* [Available data]:
==================================================

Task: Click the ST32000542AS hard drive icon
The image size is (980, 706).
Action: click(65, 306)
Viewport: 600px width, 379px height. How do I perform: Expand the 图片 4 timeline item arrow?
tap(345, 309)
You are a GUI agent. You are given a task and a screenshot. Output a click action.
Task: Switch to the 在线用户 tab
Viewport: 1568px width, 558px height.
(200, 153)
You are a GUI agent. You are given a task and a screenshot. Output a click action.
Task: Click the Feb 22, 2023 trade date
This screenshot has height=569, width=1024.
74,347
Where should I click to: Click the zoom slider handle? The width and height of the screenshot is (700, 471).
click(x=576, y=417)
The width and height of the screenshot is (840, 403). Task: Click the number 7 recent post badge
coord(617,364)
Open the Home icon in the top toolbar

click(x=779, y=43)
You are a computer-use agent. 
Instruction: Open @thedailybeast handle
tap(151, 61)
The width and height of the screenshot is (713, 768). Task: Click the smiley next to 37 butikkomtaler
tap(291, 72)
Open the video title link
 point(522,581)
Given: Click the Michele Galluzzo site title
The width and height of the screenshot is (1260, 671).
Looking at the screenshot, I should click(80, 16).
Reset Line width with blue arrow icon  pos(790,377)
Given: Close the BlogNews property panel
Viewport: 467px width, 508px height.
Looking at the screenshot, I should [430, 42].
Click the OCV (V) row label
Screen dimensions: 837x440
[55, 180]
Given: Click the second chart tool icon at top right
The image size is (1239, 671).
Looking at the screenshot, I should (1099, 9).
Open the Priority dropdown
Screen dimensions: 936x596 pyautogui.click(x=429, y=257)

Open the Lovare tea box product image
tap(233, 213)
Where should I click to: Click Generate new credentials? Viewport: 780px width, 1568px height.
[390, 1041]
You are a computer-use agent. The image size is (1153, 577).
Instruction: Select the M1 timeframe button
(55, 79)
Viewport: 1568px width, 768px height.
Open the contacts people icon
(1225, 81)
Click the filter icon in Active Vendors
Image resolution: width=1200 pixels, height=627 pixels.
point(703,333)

==================================================

* [Work order]: From the line holding "Screen dimensions: 837x440" to the last line of the data above, copy every line exactly and include nothing more.

* [Your response]:
Screen dimensions: 837x440
[55, 180]
Given: Click the second chart tool icon at top right
The image size is (1239, 671).
Looking at the screenshot, I should (1099, 9).
Open the Priority dropdown
Screen dimensions: 936x596 pyautogui.click(x=429, y=257)

Open the Lovare tea box product image
tap(233, 213)
Where should I click to: Click Generate new credentials? Viewport: 780px width, 1568px height.
[390, 1041]
You are a computer-use agent. The image size is (1153, 577).
Instruction: Select the M1 timeframe button
(55, 79)
Viewport: 1568px width, 768px height.
Open the contacts people icon
(1225, 81)
Click the filter icon in Active Vendors
Image resolution: width=1200 pixels, height=627 pixels.
point(703,333)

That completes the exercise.